South Africa: Kenya Beats Country to Cell-TV
KENYA has become the third African country to beat SA to the launch of a cellphone TV service, using technologies able to entertain millions of viewers without any degradation in network quality.
Kenya has joined Nigeria and Namibia in offering cellphone TV channels using a system yet to be licensed in SA.
Although users do not care which technology lies behind the service, they do care when calls are dropped or the picture freezes because too many people are sharing the airwaves.
Domestic pay-TV supplier MultiChoice has launched the service though its subsidiary, MultiChoice Kenya, working with cellular operator Safaricom and the Kenya Broadcasting Corporation.
Safaricom subscribers can watch channels including SuperSport Update, BBC, CNN and the Cartoon Network on their cellphones in Nairobi, and it will reach Mombasa later this year.
The system uses a technology called Digital Video Broadcast -- Handheld (DVB-H), rather than the third generation (3G) cellular technologies that carry voice and data calls.
MultiChoice Kenya chairman David Waweru said Kenya was leapfrogging into the digital age by using the latest technology to give consumers the best possible viewing quality.
DVB-H is widely seen as the world's leading cellphone TV standard, using a broadcast network infrastructure and a broadcast frequency spectrum. 3G uses a cellular infrastructure and frequency, where bandwidth constraints mean the network will overload if too many users dial in simultaneously.
In Nigeria, MultiChoice and MTN tested the service in Abuja before an official launch last month.

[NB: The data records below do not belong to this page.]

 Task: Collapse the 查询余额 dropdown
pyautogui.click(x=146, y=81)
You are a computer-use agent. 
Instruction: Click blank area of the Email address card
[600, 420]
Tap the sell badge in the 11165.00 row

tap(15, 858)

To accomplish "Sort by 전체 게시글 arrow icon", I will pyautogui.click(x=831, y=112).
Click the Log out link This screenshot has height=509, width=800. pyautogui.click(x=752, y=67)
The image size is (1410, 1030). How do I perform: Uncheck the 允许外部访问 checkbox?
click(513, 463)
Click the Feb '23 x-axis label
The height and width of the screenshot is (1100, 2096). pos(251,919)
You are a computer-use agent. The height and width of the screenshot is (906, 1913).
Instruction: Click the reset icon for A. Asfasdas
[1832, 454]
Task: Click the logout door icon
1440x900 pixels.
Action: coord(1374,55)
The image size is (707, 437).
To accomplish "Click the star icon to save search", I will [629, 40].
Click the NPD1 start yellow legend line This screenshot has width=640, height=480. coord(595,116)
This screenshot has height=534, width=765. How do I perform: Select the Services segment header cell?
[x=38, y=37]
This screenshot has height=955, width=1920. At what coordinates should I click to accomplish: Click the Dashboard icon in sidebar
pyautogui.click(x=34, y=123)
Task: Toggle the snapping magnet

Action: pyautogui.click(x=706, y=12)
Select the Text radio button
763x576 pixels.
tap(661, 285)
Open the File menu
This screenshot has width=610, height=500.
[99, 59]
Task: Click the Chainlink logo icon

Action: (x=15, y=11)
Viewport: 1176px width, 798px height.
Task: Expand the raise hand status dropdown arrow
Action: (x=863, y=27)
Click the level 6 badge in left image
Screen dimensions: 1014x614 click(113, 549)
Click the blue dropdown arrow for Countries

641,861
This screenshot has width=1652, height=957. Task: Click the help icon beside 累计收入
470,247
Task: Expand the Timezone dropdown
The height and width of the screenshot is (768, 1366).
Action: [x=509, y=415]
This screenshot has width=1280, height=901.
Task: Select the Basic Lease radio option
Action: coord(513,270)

MultiChoice has also made it available in Namibia.
In SA, though, the government is holding back progress. Both MTN and Vodacom already offer cellphone TV using their cellular networks, and both are testing DVB-H with MultiChoice, which has set up 14 transmitters in a trial network.
"In SA we have continuing delays from the communications department in publishing the already long-delayed framework for digital migration policies," said Astrid Ascar, DStv mobile product manager at MultiChoice. The lack of a policy meant the Independent Communications Authority of SA (Icasa) could not issue licences so the cellular operators cannot launch commercial services.
"We are quite impressed by the speed of licensing in other countries and are unaware of any reason why it can't also be a speedy process in SA, but until the policy framework is out we can't get up and running," said Ascar. "Icasa cannot license in a policy vacuum."
Ascar said things would have to move quickly if SA was to have high-quality cellphone TV available for the Confederations Cup soccer tournament next year, an event that global soccer body Fifa would analyse to see how prepared SA was for the 2010 World Cup.